サクナ村近くに来た俺はスライムを吸収し、 空いた右手で赤髪の荷物を持った。


旅人にしては荷物が軽すぎる... 服しか入ってねぇのか?


まぁでも人の荷物を見る趣味はねぇから中は見ないでやるか...

それより村の中に入って村長に挨拶して宿を取らないとな。


俺は赤髪の女を抱っこしながら村へと入った。


___________


サクナ村にて...


サクナ村に入ると、村の中央にある凍った噴水を見ている杖をついた爺さんが居た。 

俺はとりあえずその爺さんに話を聞くことにした。


「なぁ爺さん。 ちょっと話があるんだけどいいか?」


俺がそう言うと爺さんは杖をコンコンと鳴らしながらこちらの方を向いてきた。


「んん...? どうしたんじゃ? おや、君は見たことない顔じゃな」


「村長に宿の場所を聞きたいんだが、どこにいるか分かるか?」


「村長はワシじゃ。 ワシがサクナ村の村長じゃ」


なんと今、目の前に居る杖をついた爺さんが村長だった。


「おっと... こりゃあ失礼失礼。

 村長さん、宿を取りたいんだが宿ってあるか?」


「もちろんあるぞ。 あの階段を登って右の家じゃ。 あれがこの村唯一の宿じゃ。

 というかお主... その子はどうしたのじゃ」



「旅の途中で倒れたんだよ...。 見ず知らずの子だから俺も何がなんだか...

 でも、見捨てるのも酷いってもんだろ? 村長さん」


俺の顔をじっくりと上から下まで舐める様に見た村長は何かを思い出したのか俺にこう言ってきた。

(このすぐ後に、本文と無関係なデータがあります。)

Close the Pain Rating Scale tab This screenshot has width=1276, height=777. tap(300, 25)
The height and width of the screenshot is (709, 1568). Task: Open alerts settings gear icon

「.... お主はなんだか伝説の勇者と似てる雰囲気をしておるな」


「俺が勇者!? 村長さん俺のどこがその伝説の勇者に似てるって言うんだ?..」


「見た目... かの?」


「そんなのいっぱいいるだろ... まぁでも、その言葉ありがたく受け取っておくぜ」


「宿のサハラさんにはワシが色々説明しておく。 旅人の...」


「ロイ、俺はロイだ」


「ロイさんはいつまでこのサクナ村に居るつもりなんじゃ?」


「七日間ぐらいかな... 。洗濯物とかもあるし、色々準備しないといけないからな」


俺がそう言うと爺さんは冷たい声でこう言ってきた。


「ロイさん... ここアクサンタラを舐めない方が良い。 

 まだアクサンタラは吹雪が続く... それももっと強くなったのがな。


ワシはここアクサンタラを甘く見たまま旅して死んだ旅人や冒険者を腐る程見た。

ロイさん次第ではあるがね...」


「でも長居したら爺さん達に迷惑がかからねぇか?」


「サクナ村の住民はそんなの誰も気にしやしないさ。

今はこの寒さのせいで誰も出てきては居ないが、みな優しい人たちじゃ」


「まぁ... 無償で長居させて頂くわけにもいかねぇから、何かさせてくれよ。

 魔物の討伐でも雑用でもいいからよ」


「そんなのしなくていいぞ。 宿代だけで十分じゃ」


「爺さんが良くても、俺が嫌なんだ。 まぁ追々話出来る時間作って話そうぜ?

 コイツの体も冷えてきてるし、顔色も悪くなってきちまってる。

 それに爺さんも寒いだろ?」



「ワシは大丈夫じゃ。 それと... すまんかったの、長話をしてしまって」


「別に大丈夫だよ爺さん。 じゃあ2日後爺さんの家に行って良いか?」


「ワシはいつでも待っとるぞ」


「ありがと爺さん。 じゃあ今度こそ宿借りるぜ」


「あぁ..」


爺さんは凍った噴水をまた見始めた。

俺は赤髪を抱っこしながら宿へと入り、サハラさんと少し話をして部屋の鍵を貰った。

俺は部屋の鍵を使って、部屋に入った。


中に入るとそこには二つのベットと暖炉、それに丸い木製の机と椅子が置かれていた。


俺はとりあえずベットに赤髪を寝かせて、部屋の暖炉の火を付けた。

サハラさんが村長の話を聞いたのか、部屋に色々と食料や着替えを持ってきてくれた。


どれも裏起毛の服であったかい... あの爺さんには色々と感謝だな。


暇も出来た事だし、 あったかいスープでも作って体を暖めるか。


俺は自分の荷物から料理道具を取り出し、サハラさんが持ってきてくれた食料を上手く使いアクサンタラバードの卵スープを使い卵スープを作った。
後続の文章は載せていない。